_ATIVIDADES_.
1. Transcreva, por favor, do excerto fornecido o trecho que vai de "O relatório sublinha a importância" até "consultas de especialidade.".
2. Com base no excerto fornecido, explique por que motivo a obesidade é uma preocupação crescente em Portugal.

_EXCERTO FORNECIDO_.
· · · · · · ·

No seu texto introdutório, Stella Kyriakides salienta o Plano de Ação de Luta contra o Cancro anunciado já em fevereiro de 2021 que, sublinha a comissária europeia da Saúde, é um plano "sem precedentes e bem financiado" que já está a produzir "resultados tangíveis".
No caso de Portugal, o relatório sublinha a incidência do consumo do álcool e da "preocupação crescente" com a obesidade. Neste último caso, mais de 17% dos adultos são obesos e, incluindo os adolescentes, os portugueses têm das mais baixas taxas de atividade física regular da União Europeia.
O relatório sublinha a importância de uma abordagem multissectorial no combate às desigualdades na saúde dentro e fora de cada país. O documento reconhece que os atuais indicadores de saúde "não conseguem esclarecer a cobertura dos serviços de saúde essenciais às populações que estão a ficar para trás". As desigualdades podem situar-se no plano socioeconómico ou nas disparidades regionais no acesso a cuidados de saúde primários e a consultas de especialidade.

· · · · · · ·

_Dados extraídos de uma coleção_.
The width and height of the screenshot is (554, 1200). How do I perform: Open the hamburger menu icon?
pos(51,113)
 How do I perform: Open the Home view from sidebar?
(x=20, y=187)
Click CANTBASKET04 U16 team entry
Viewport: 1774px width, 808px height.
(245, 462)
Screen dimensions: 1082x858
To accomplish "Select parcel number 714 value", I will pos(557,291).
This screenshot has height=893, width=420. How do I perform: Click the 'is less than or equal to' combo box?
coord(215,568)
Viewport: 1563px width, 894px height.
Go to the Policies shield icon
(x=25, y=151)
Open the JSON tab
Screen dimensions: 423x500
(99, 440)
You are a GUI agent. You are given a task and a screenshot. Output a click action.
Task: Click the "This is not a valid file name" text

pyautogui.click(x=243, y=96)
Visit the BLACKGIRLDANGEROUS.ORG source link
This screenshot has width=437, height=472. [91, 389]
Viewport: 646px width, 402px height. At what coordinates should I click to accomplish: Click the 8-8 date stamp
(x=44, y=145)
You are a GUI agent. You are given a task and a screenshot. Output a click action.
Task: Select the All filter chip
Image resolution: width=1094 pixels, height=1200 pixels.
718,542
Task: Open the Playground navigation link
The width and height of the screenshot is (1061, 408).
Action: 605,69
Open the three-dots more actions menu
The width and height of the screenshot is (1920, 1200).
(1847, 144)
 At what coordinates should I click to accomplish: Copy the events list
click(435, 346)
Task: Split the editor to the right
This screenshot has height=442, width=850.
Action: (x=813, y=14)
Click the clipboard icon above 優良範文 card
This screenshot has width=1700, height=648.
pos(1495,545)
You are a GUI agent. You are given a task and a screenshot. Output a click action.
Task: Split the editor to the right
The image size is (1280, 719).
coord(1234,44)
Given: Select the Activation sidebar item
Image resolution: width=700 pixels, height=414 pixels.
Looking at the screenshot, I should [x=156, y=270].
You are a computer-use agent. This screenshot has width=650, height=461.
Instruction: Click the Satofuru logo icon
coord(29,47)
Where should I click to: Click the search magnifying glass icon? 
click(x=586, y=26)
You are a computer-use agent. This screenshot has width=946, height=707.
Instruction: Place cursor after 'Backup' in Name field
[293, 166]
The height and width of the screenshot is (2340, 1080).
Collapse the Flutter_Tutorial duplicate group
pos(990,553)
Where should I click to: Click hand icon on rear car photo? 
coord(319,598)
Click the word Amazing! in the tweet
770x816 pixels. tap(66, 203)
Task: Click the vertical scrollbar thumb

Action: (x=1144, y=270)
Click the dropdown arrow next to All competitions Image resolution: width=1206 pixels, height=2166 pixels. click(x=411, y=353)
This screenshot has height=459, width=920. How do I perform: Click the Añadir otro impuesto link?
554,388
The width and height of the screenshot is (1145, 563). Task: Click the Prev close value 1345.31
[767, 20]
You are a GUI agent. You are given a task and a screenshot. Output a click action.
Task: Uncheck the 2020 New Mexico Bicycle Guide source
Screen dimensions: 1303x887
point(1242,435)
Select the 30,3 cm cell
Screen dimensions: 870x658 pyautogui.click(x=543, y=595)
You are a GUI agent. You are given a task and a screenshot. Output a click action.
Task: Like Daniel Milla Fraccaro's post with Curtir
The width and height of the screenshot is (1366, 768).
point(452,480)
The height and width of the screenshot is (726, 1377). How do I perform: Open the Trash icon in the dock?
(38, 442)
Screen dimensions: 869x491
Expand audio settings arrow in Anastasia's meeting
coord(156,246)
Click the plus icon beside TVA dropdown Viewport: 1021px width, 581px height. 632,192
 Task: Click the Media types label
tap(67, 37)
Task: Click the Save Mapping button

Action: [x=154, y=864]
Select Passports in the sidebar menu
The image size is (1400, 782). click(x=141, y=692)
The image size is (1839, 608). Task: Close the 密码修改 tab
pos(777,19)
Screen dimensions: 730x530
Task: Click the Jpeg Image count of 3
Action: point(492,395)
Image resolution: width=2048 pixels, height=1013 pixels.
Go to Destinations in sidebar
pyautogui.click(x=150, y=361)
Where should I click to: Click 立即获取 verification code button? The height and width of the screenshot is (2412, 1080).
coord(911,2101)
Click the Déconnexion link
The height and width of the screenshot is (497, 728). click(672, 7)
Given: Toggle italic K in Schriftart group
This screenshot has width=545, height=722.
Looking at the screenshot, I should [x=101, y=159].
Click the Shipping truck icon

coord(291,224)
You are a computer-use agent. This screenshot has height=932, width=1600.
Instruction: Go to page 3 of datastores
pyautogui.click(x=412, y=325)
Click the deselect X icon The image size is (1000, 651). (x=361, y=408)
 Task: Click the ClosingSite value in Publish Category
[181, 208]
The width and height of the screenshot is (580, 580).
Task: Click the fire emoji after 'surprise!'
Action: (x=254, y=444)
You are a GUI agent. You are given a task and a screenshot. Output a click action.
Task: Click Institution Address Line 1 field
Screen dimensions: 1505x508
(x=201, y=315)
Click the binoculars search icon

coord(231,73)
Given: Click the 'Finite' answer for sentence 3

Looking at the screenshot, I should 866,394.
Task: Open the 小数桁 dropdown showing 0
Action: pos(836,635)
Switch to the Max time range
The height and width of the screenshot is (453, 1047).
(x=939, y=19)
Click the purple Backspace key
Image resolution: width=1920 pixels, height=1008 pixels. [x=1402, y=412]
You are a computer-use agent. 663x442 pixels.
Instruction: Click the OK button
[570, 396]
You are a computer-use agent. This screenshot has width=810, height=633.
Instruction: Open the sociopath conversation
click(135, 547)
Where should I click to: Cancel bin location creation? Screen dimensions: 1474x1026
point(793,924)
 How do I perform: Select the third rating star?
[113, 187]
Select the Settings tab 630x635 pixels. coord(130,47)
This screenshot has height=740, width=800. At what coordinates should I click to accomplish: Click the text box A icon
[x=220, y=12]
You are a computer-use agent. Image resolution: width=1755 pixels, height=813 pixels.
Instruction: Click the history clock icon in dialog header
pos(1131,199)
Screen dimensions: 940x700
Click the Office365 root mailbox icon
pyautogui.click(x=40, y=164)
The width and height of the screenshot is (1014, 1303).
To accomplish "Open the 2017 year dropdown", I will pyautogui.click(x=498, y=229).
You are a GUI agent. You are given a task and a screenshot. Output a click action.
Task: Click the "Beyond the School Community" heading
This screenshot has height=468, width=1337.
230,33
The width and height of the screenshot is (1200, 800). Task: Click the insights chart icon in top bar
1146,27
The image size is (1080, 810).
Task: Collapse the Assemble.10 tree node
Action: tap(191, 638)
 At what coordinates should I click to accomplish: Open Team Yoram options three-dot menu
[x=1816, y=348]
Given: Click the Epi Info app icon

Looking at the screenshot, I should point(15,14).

· · · · · · ·

_RESPOSTAS_.
1.
O relatório sublinha a importância de uma abordagem multissectorial no combate às desigualdades na saúde dentro e fora de cada país. O documento reconhece que os atuais indicadores de saúde "não conseguem esclarecer a cobertura dos serviços de saúde essenciais às populações que estão a ficar para trás". As desigualdades podem situar-se no plano socioeconómico ou nas disparidades regionais no acesso a cuidados de saúde primários e a consultas de especialidade.

2. Mais de 17% dos adultos portugueses são obesos. Além disso, os portugueses, incluindo os adolescentes, têm das mais baixas taxas de atividade física regular da União Europeia.